Having won the Crown at the Urdd Eisteddfod at the age of 18, Gwyneth left her blossoming script-writing career behind, tore herself away from the rural idyll of her beloved North Wales, packed her mother-tongue and paternal guitar and headed for Oxford, where she read Philosophy and Theology at Jesus College. Needing a distraction from the trifling matter of her degree, she was snapped up by The Oxford Revue and performed extensively with the Oxford University Drama Society. Through these theatrical pursuits, she was befriended by a band of wayward country-folk undergraduates called Coca Rosa, who introduced her to the likes of Joni Mitchell and The Grateful Dead. Gwyneth was invited to join the group’s side-project Dirty Cousins, and has never looked back (although being Welsh and of a creative disposition, the past is a constant source of inspiration.)
Returning to her homeland, Gwyneth rediscovered her own folk heritage and was inspired to put her study of aesthetics and finger-picking to use. On a tour with several other Welsh poets, Gwyneth and Fflur Dafydd in addition to reading their poems, were invited to contribute a ‘musical interlude’ to the evening.
Her writing work includes poems, theatre and radio plays, musicals, children’s books and TV scripts (see Publications). In 2006 she won the award for Best Female Artist at the Radio Cymru Rock and Pop awards, and became Wales’ National Poet Laureate for Children 2006-2007.
Her third album of original songs ‘Cainc’ was released in 2011. Gwyneth was also invited to perform her poetry and music at the Smithsonian Festival in Washington DC in 2009 and 2013. Since then, she has gone on to collaborate with some of Wales’s leading musicians and poets, including singer-songwriters Heather Jones, Alun Tan Lan and Gareth Bonello, composer Guto Puw, bands such as Genod Droog, Cowbois Rhos Botwnnog and Y Derwyddon and instrumentalists Cass Meurig, Megan Childs and Catrin Finch to name but few.
Three albums later her work is being appreciated by audiences further and further afield as she tours, performs and creates dynamic collaborations.

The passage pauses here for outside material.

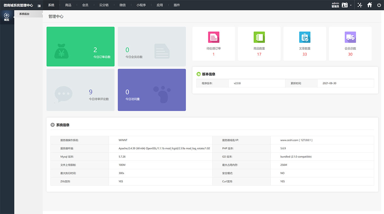Go to the 小程序 menu
Screen dimensions: 384x214
tap(141, 5)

Gwyneth’s musical ventures have taken her as far afield as Patagonia – Argentina, Ghana, Italy, Russia and India. Recently she’s begun exploring the music and literary cultures of lands far beyond Wales, igniting friendships and creativity along the way, deepening her music and the experience which informs her poetry.

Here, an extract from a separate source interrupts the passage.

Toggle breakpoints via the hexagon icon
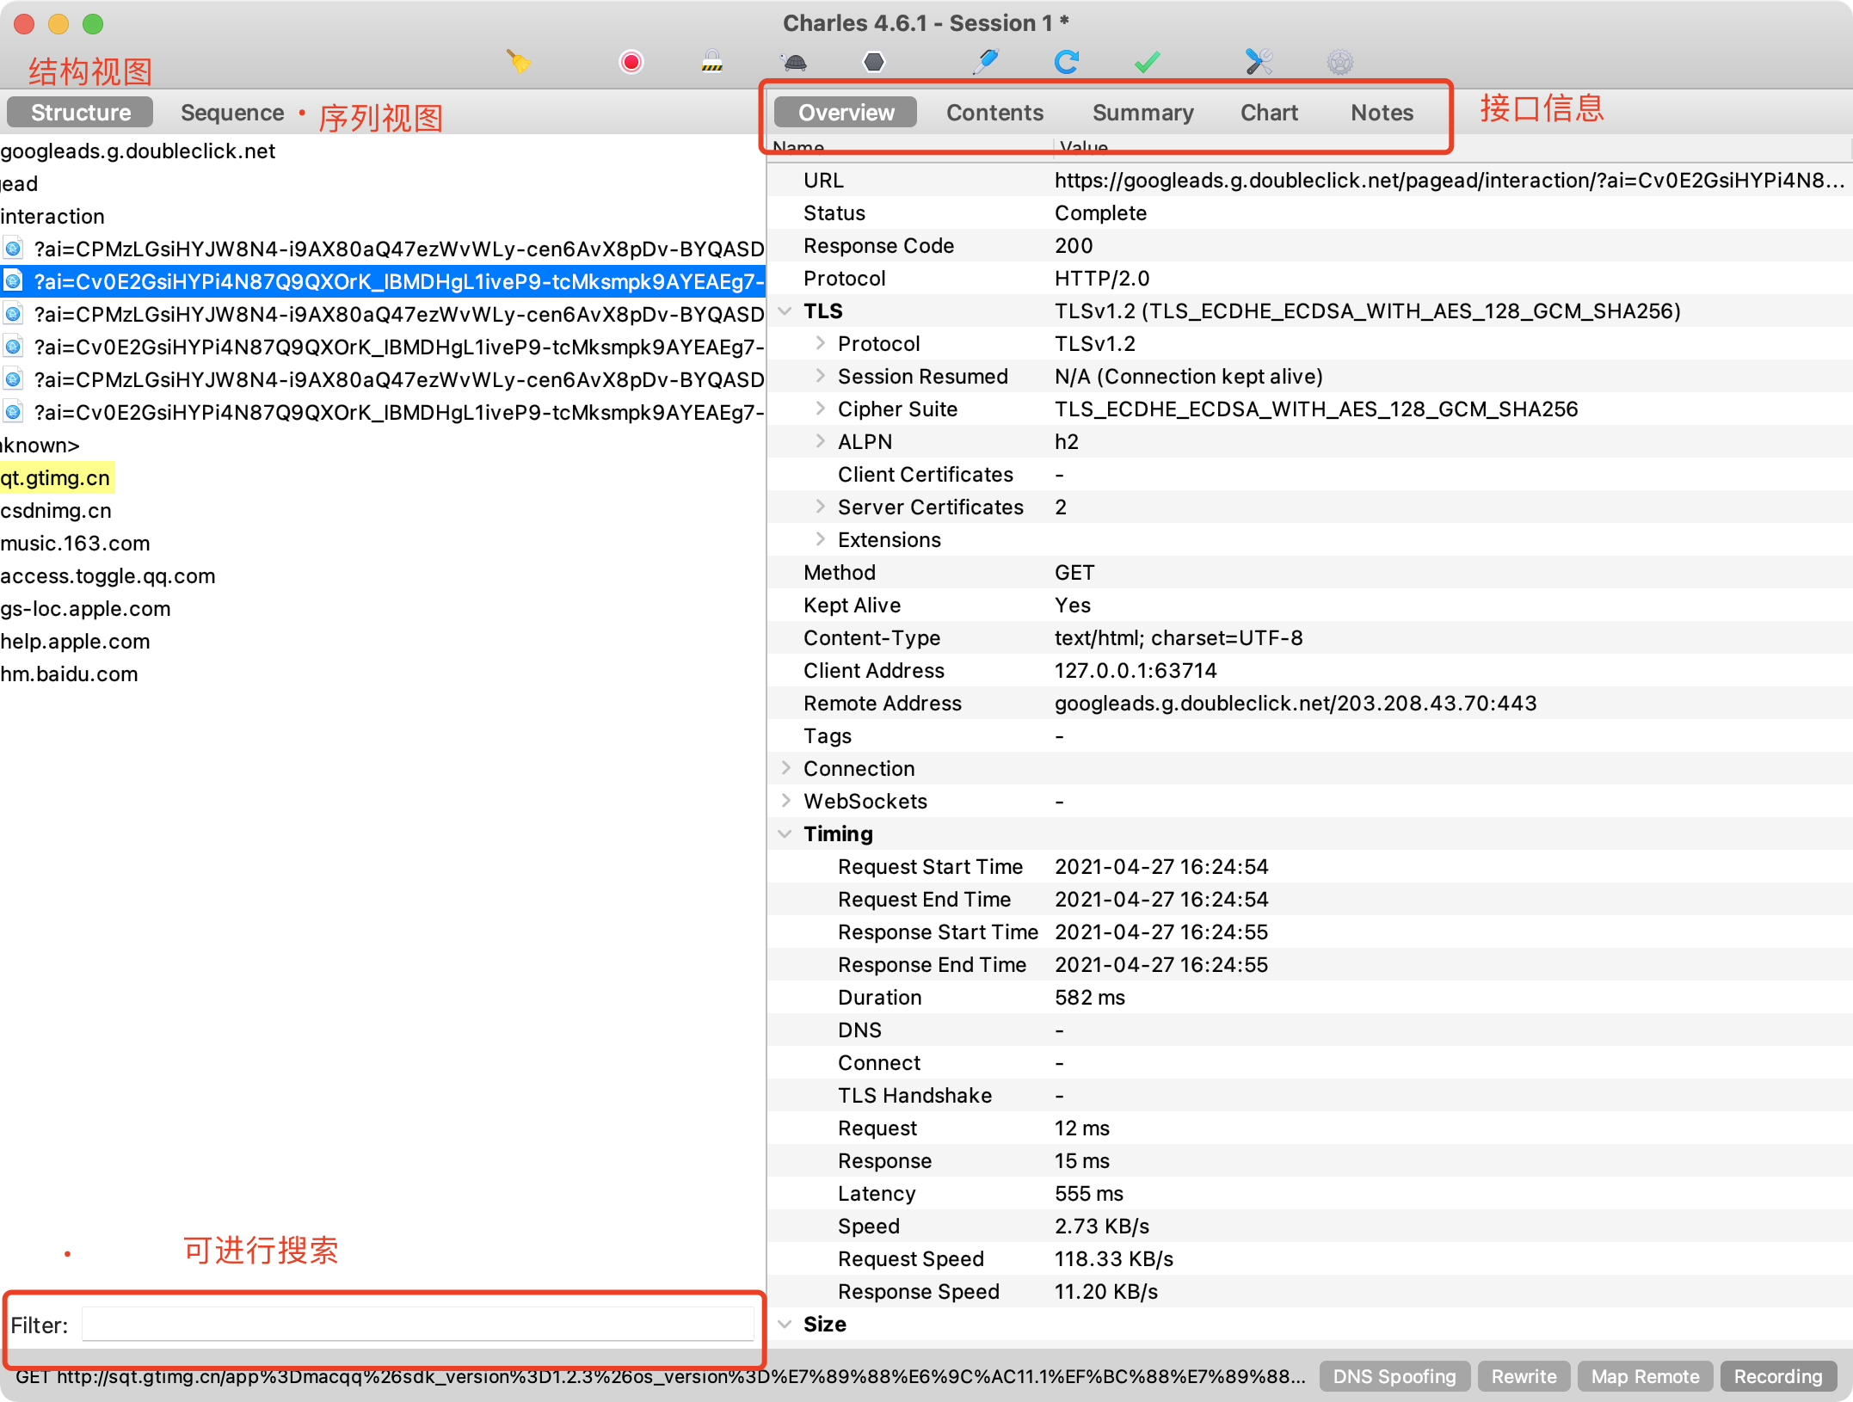 pyautogui.click(x=873, y=62)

Her current collaboration with musician Tauseef Akhtar of Mumbai, India, weaves Urdu poetry and ghazal singing with old Welsh verse, and traditional Indian instruments with Gwyneth’s guitar and voice. Having spent five years living in the capital city of Cardiff, Gwyneth has recently returned once again to her roots in Eifionydd, north Wales.
But the road continues to beckon. She recently spent a week at The House of Song, Austin, Texas, collaborating and performing with local and international artists. She also showcased at the 2015 American Folk Alliance in Kansas City.
This October will see her supporting Senegalese kora player Seckou Keita on his UK tour.